Imagine you are 13 years old, growing up in a homosexual world where everyone is lesbian or gay. Your school teacher is lesbian, your tennis coach is gay, your grandmother is lesbian and your brothers are gay.

Who could you turn to? Who could you confide in to tell your secret?

You’ve been to the school and public library to try and get some information about “straights”. You find one book about straights but don’t dare to borrow it.

In the lunch break at school kids talk about “straights” and how disgusting they are. You are invited to a school party by someone of the same sex. What do you do? You go because you don’t want people to think you are strange or different. Girls are dancing with girls, boys are dancing with boys, holding each other close.

What will you do if your date starts to get close to you and tries to kiss you? What if they find out about you? They might throw you out or beat you up – just for a laugh.

Some people say it’s a sin to be heterosexual. How do you feel when you hear people talking like this?

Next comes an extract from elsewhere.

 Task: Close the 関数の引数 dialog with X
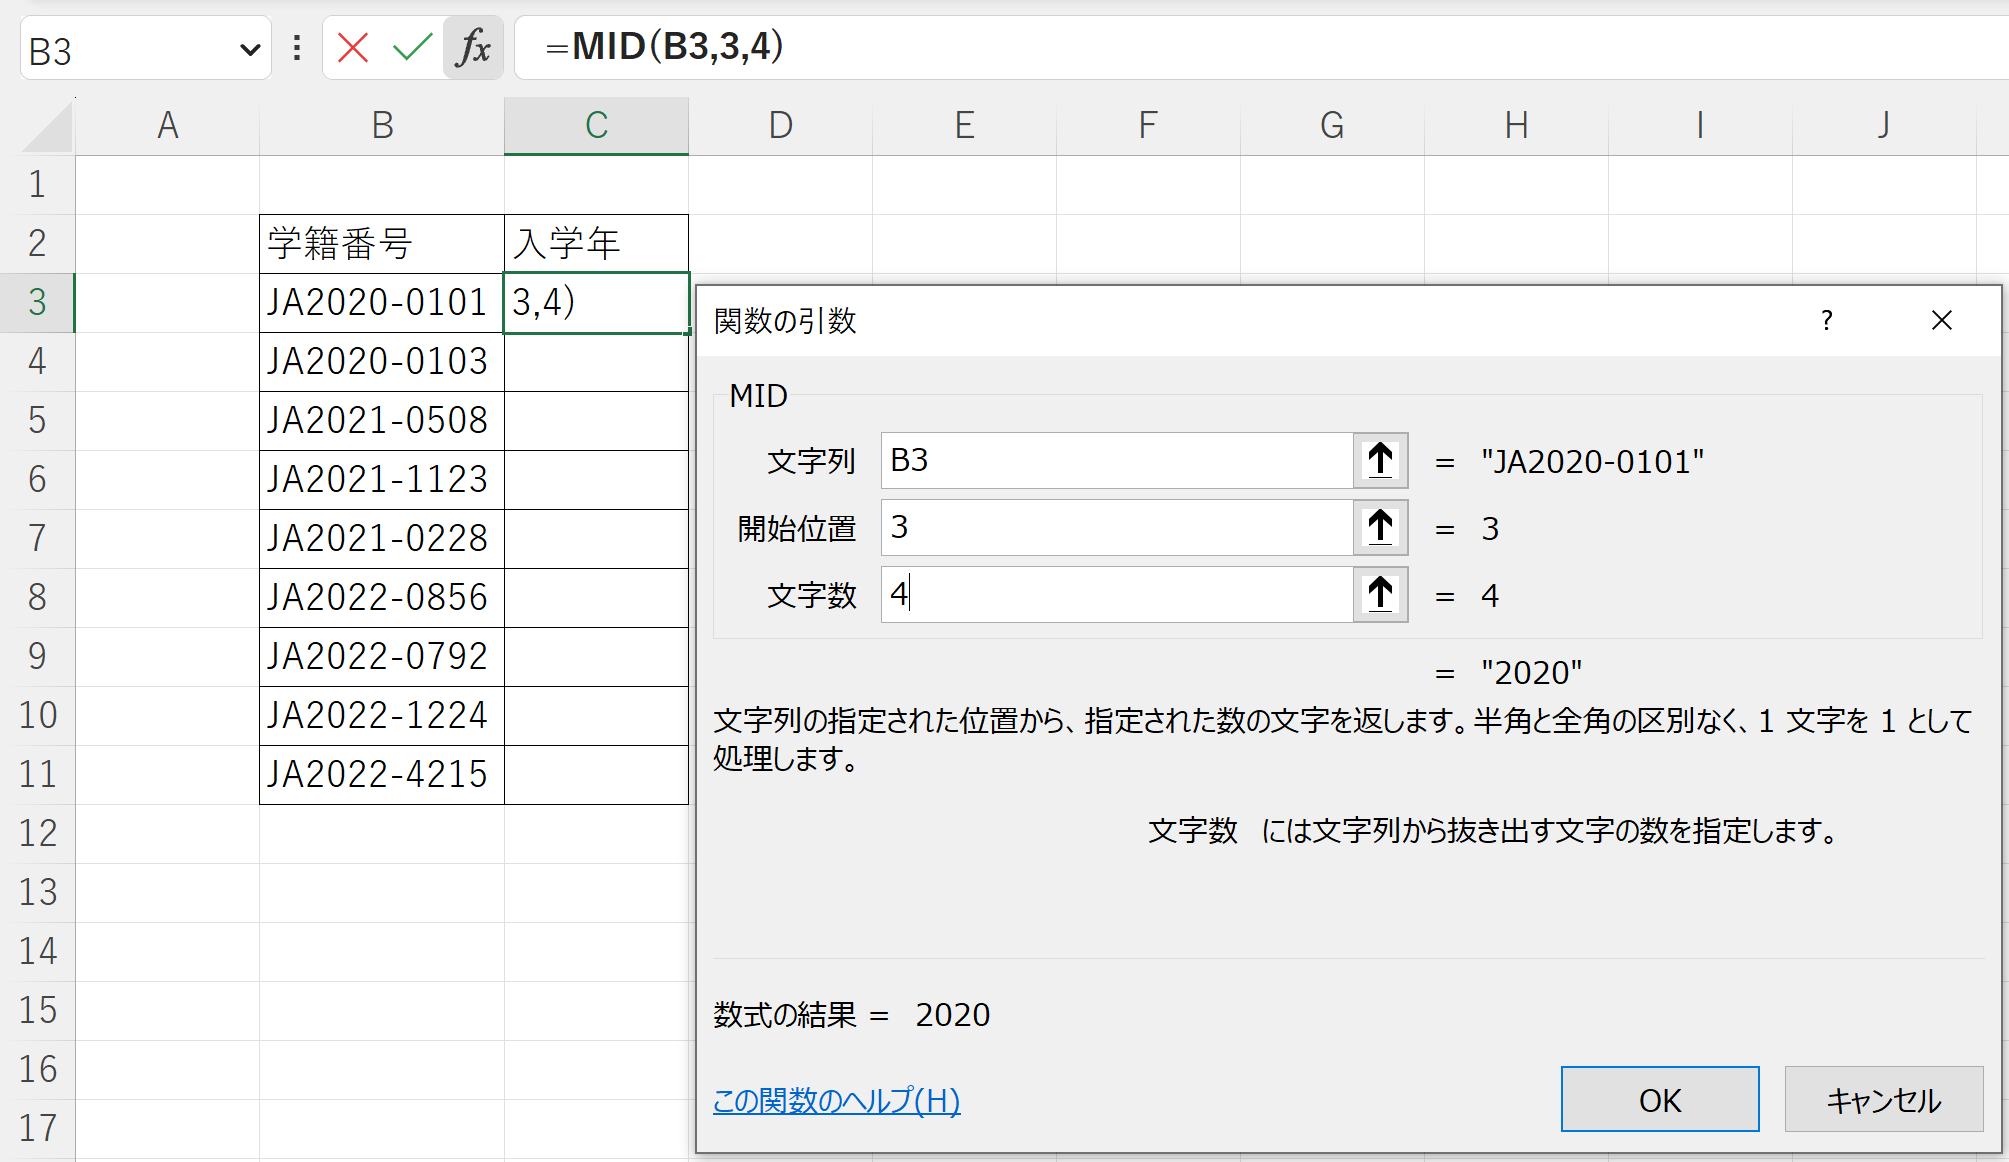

You are 17 now. You see a magazine in a shop called “Heterosexual News”. Although you are scared and embarrassed to buy the magazine you manage to buy it and get it home. You read about this club in town for young heterosexuals and decide to go along. As you walk towards it you are sure they can tell that you are heterosexual. You finally get to the club and for the first time you meet people like yourself. Young men and women are dancing together, talking together and you meet someone there who you really like.

After going out together for a while you decide to get a flat and live together, but you have to be careful to pull your blinds at night in case your gay landlord sees you kissing and evicts you.

Then one day partner gets knocked down by a car. You go to the hospital and look through the window at the bruised and broken body of the person you love. A sign on the door says ‘next of kin and partners only’.

How are you going to get to visit your partner? Should you tell these lesbian and gay doctors that this person is your partner? Would this affect their care? What do you do?